Abstract & Commentary

Synopsis: For unvaccinated or high-risk vaccinated patients during the influenza season, empirical oseltamivir treatment is cost-effective. For other patients, rapid diagnostic testing followed by treatment with oseltamivir is cost-effective. Empirical amantadine treatment offers a low-cost alternative if patients cannot afford oseltamivir.

Source: Rothberg MB, et al. Ann Intern Med. 2003;139:321-329.

Using decision analysis, the cost-effectiveness of rapid diagnostic testing and antiviral therapy for influenza-like illness was evaluated in older adults (older than 65). The model was based on several key assumptions, including that neuraminidase inhibitors would decrease hospitalizations by 33%, along with a comparable reduction in complications and antibiotic use, although zanamivir would be somewhat less effective than oseltamivir because ~50% of older adults would have difficulty loading and administering the medication. In addition, it was assumed that amantadine and rimantadine were less effective because they would not reduce hospitalization and are only effective against influenza A virus. The model was not sensitive to the prevalence or severity of medication side effects.

Not surprisingly, in adults at greatest risk for influenza—unvaccinated, institutionalized, nursing home residents, etc—empiric treatment with oseltamivir without diagnostic testing was the most cost-effective strategy. In patients at lower risk (eg, those who have been vaccinated), rapid diagnostic testing followed by appropriate therapy with oseltamivir was the most cost-effective approach. Empirical amantadine was less cost effective in either circumstance, but could be used if patients had to pay for drug out of their own pocket and couldn’t afford the more expensive agent. (This sounds a bit like backward logic to me: Oseltamivir is cost-effective as long as someone else is paying for it?)

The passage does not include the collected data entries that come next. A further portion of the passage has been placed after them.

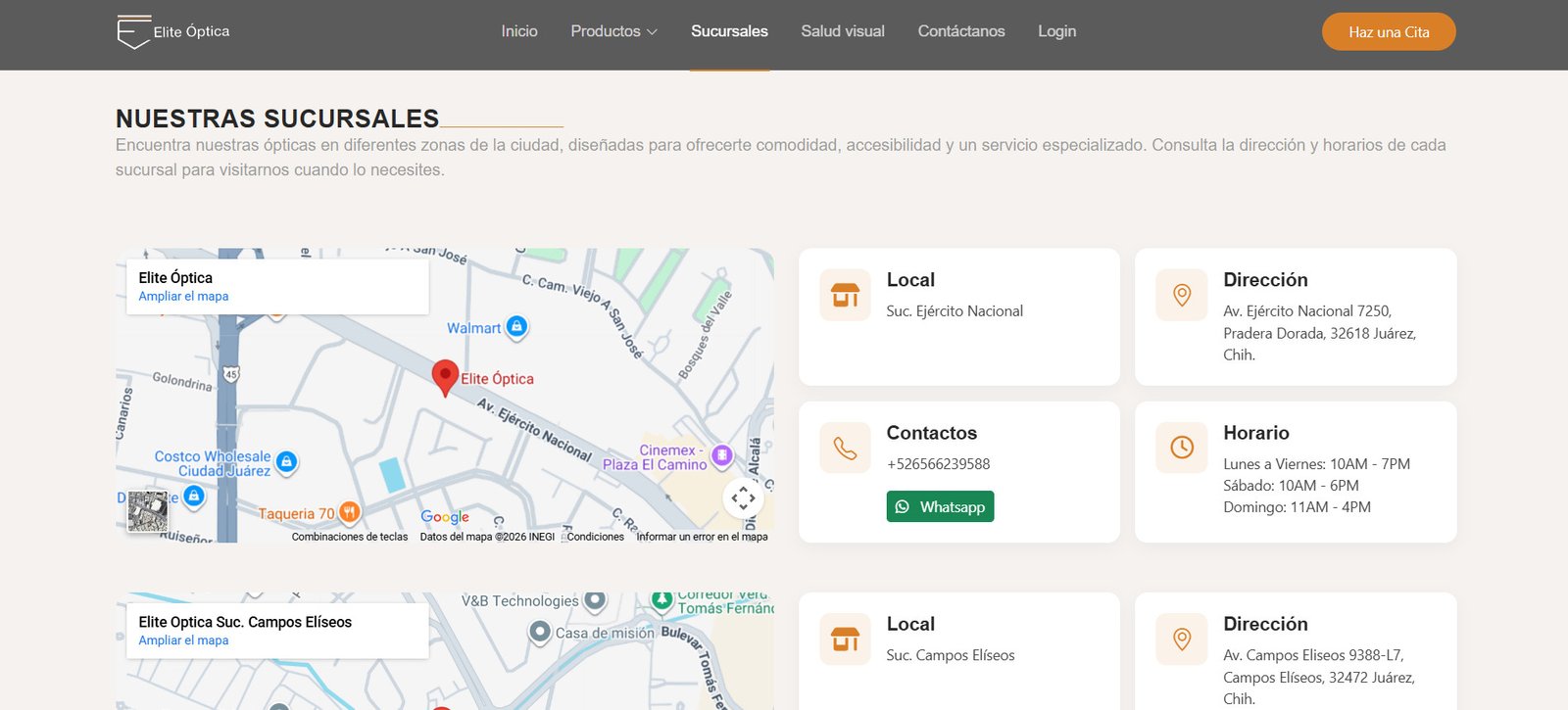1568x710 pixels.
Task: Open the Contáctanos page
Action: pyautogui.click(x=960, y=31)
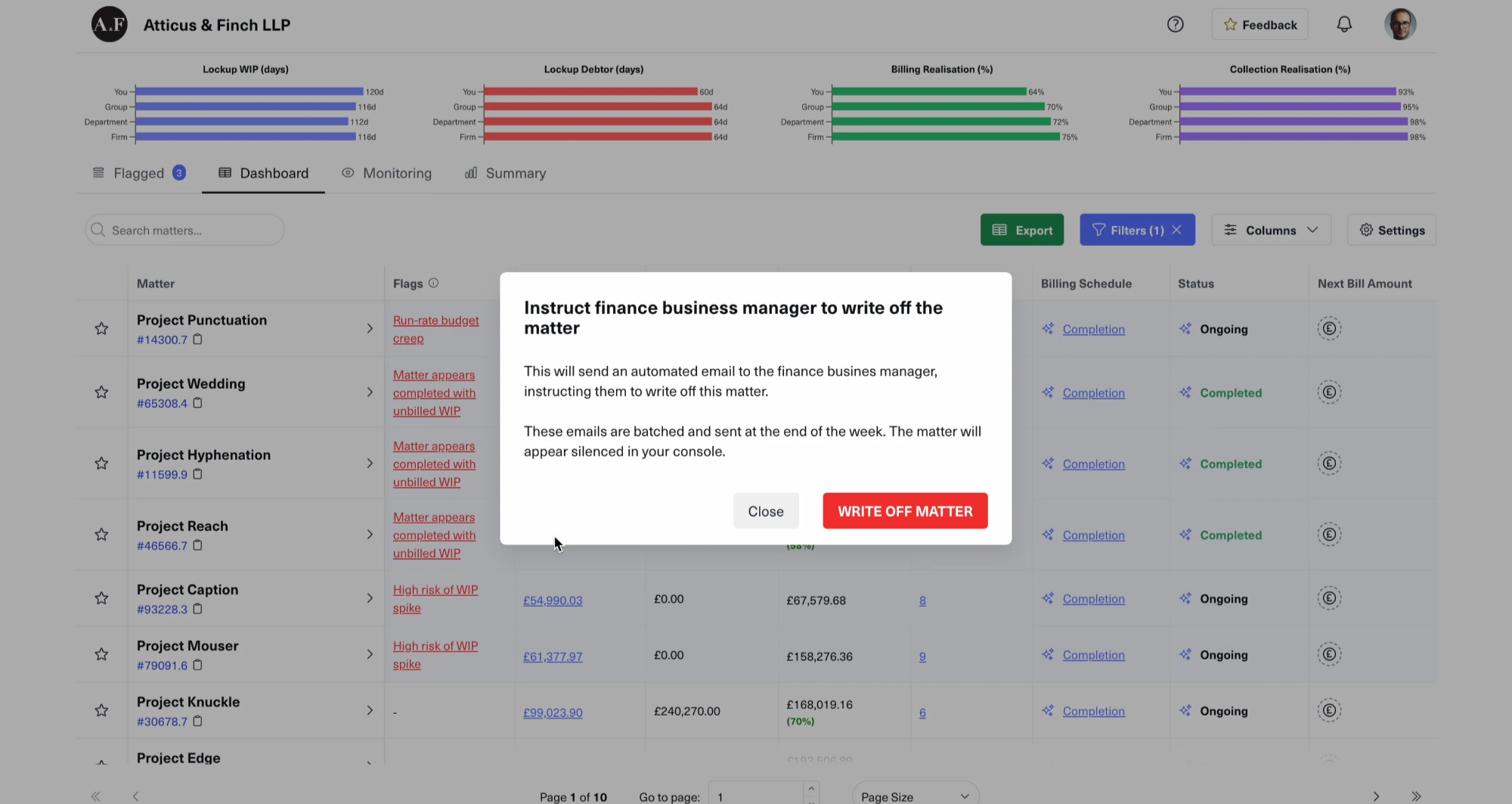Switch to the Monitoring tab
The image size is (1512, 804).
pyautogui.click(x=386, y=173)
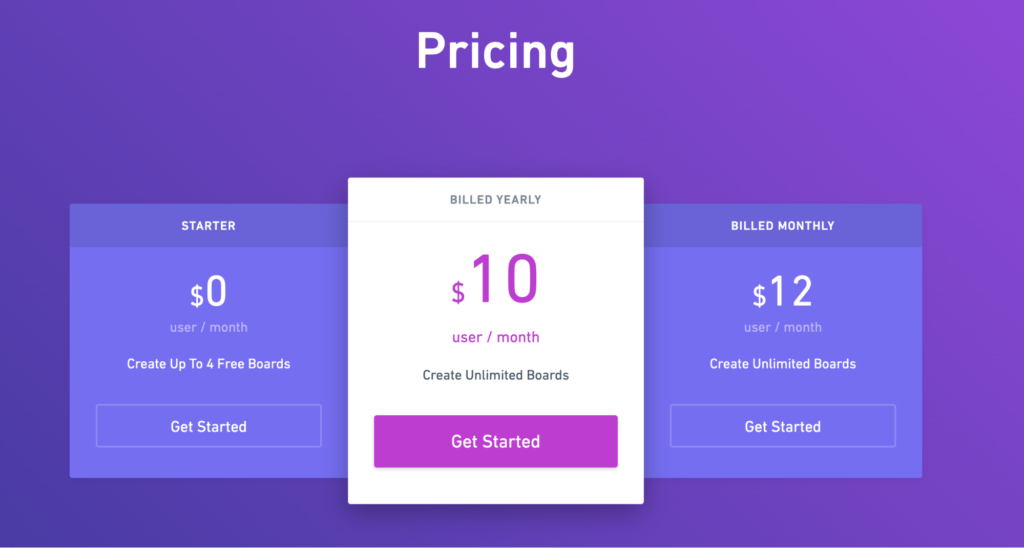Click "Create Unlimited Boards" in Billed Monthly card
This screenshot has height=548, width=1024.
point(782,364)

Comment by Carol A. Kemper, MD

While these conclusions largely make sense, one wonders how the model would perform in the current year when the predominant circulating strain of influenza virus (eg, A/Fujian/411/2002) is not included in (although may be partially covered by) the current vaccine.

Dr. Kemper is Clinical Associate Professor of Medicine, Stanford University, Palo Alto, Calif.